Drowning in Documents
Success creates new problems. Six months of transcripts later, you’re drowning in data.
How do you:
Find that pricing discussion from three months ago?
Share relevant context without oversharing sensitive details?
Turn meeting insights into actual business processes?
Know what’s safe to feed to AI and what needs redaction?
If you’re a one-person shop or very small team, then Granola could be your all-in-one solution. But for larger businesses, you’re going to need to get creative with a goal of getting everything into one, unified place where it’s searchable and shareable.
Tools like Zapier (and many other workflow builders) can automatically take transcripts and route them to your systems — creating tasks in Asana, updating CRM records, or building searchable knowledge bases. Automation without organization is just faster chaos.
The winning approach:
Get it all in one place: If everyone in your org is using Granola, you can use their integrated tools - but that can also get expensive. It’s easy enough to use Zapier and get them all into a shared drive.
Establish naming conventions: [Date][Client][Topic] works better than “Meeting with John”
Separate by sensitivity: Keep compliance discussions separate from general meetings, and have clear rules of the road for which meetings are always transcribed and which meetings should never be transcribed → shared.
Before feeding transcripts to AI or sharing with teams:
Remove client-specific pricing that shouldn’t be generalized
Redact personal information (health issues, family matters mentioned in passing)
Strip out legally privileged communications
Delete competitive intelligence that shouldn’t leave your inner circle
Once organized and sanitized, your transcript corpus becomes a goldmine.
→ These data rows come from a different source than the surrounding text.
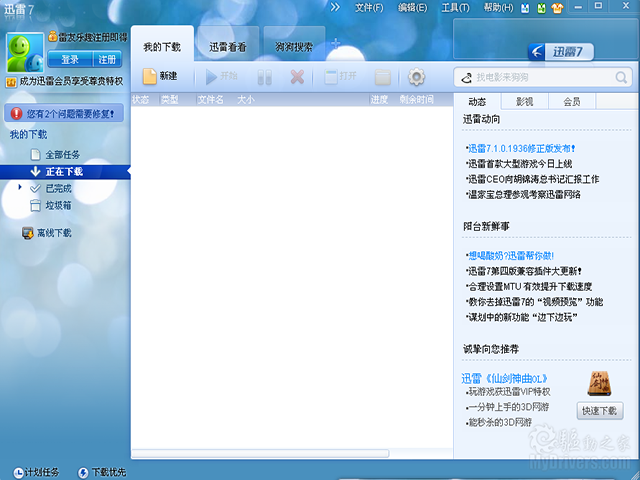Open the 文件(F) menu

369,7
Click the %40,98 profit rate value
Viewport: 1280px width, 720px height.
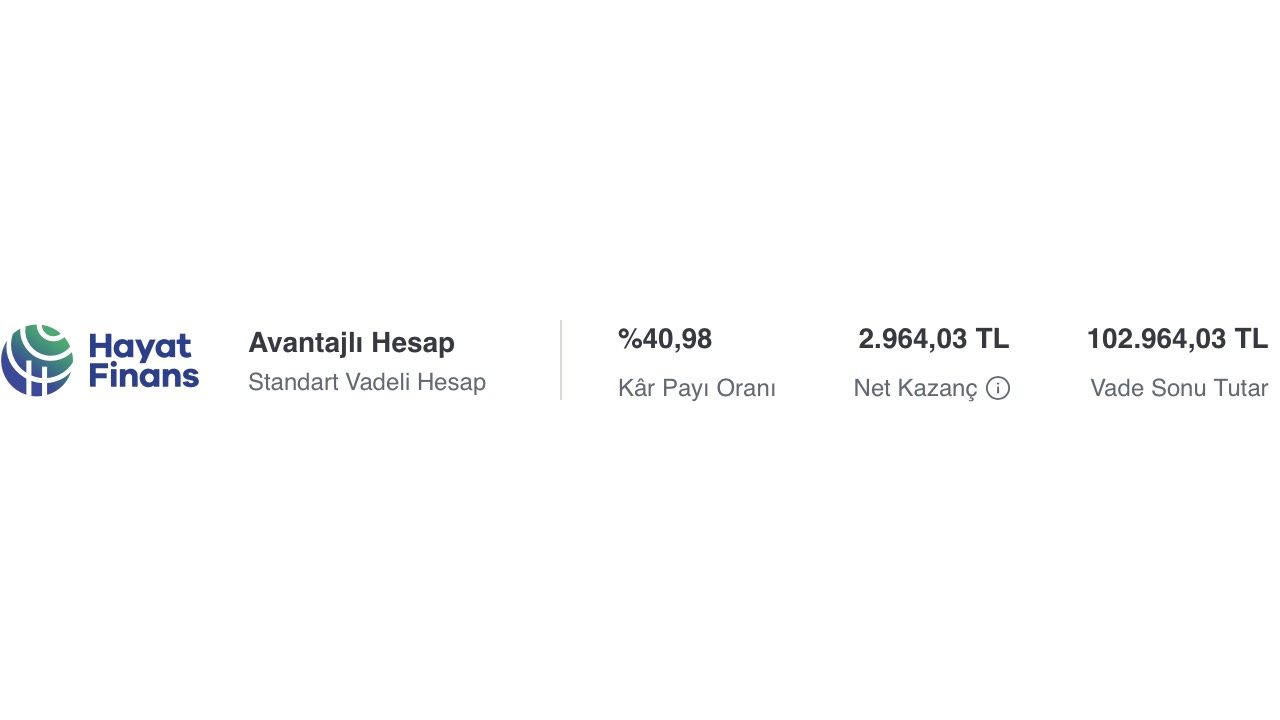click(665, 340)
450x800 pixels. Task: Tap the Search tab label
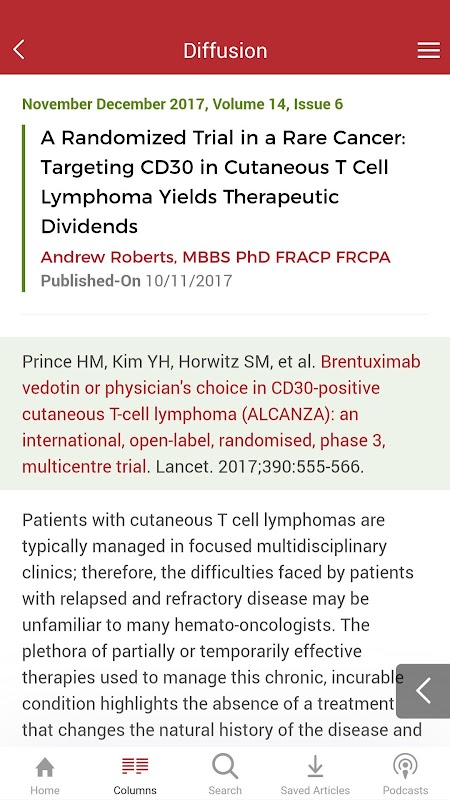tap(225, 790)
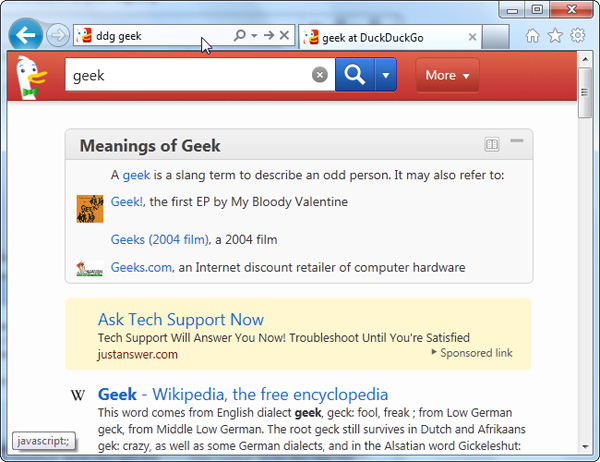This screenshot has height=462, width=600.
Task: Open the Geek - Wikipedia result link
Action: click(x=243, y=394)
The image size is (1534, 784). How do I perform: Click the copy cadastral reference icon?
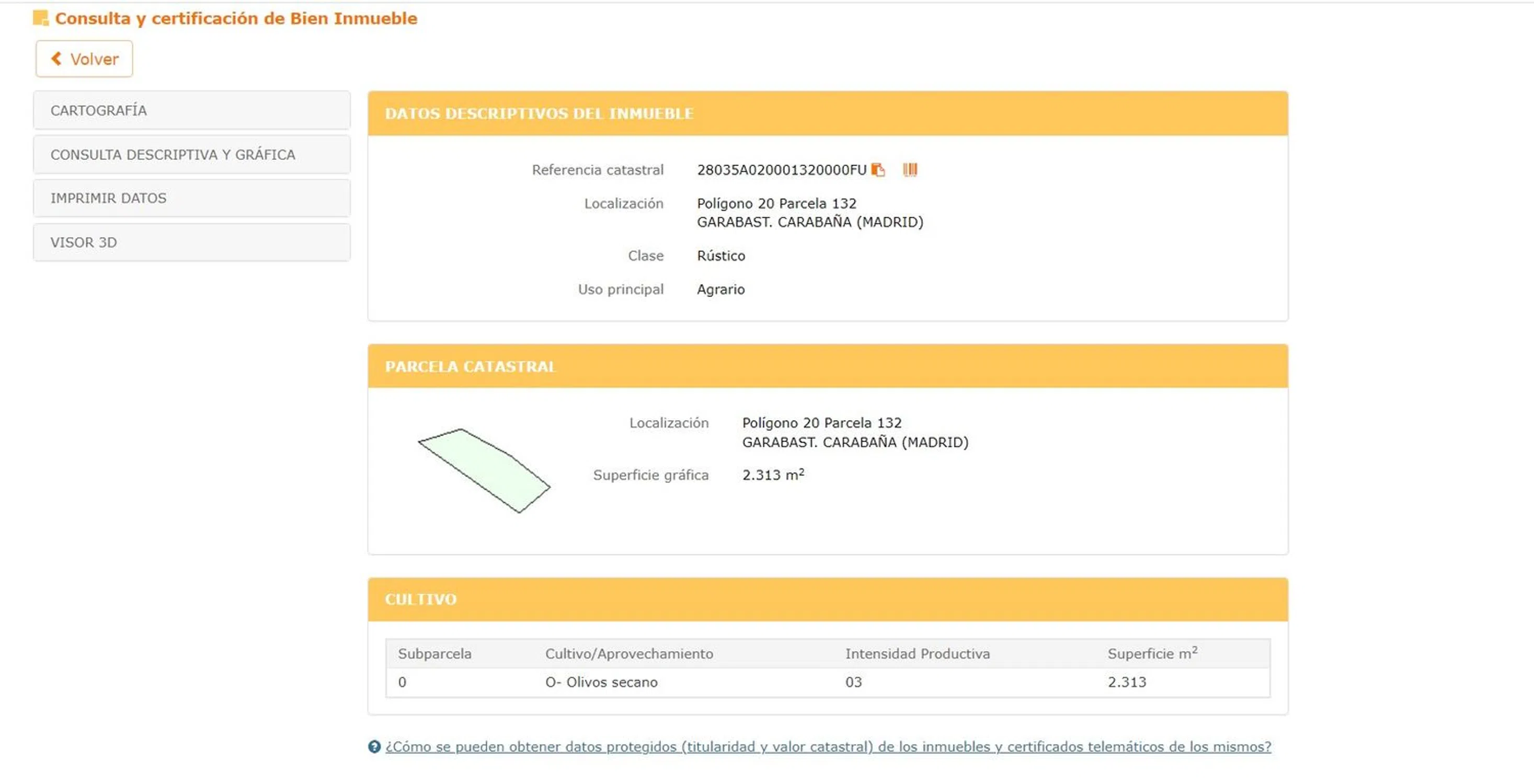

What’s actually working for SMBs:
Sales Teams… Connect Granola or similar tools to your CRM to automatically log call summaries, update deal stages, and flag at-risk accounts based on conversation sentiment.
Product Development… Query across all customer calls to identify feature requests, pain points, and usage patterns. “Show me every time someone mentioned our checkout process” becomes actionable intelligence.
Operations… Use AI to generate formatted daily summaries of all previous day’s activities, including escalated issues and resolutions, improving team communication.
Transcription isn’t the differentiator anymore — everyone can do it. The winners will be those who turn transcripts into intelligence, automate what matters, and protect what’s sensitive.
Your transcripts are either an asset or a liability. There’s no middle ground.
The tools have evolved. The legal requirements haven’t gotten easier. But the opportunity to build a true meeting intelligence system — one that learns from every conversation and improves your business systematically — has never been more accessible.
Just remember: With great transcription comes great responsibility. Use it wisely.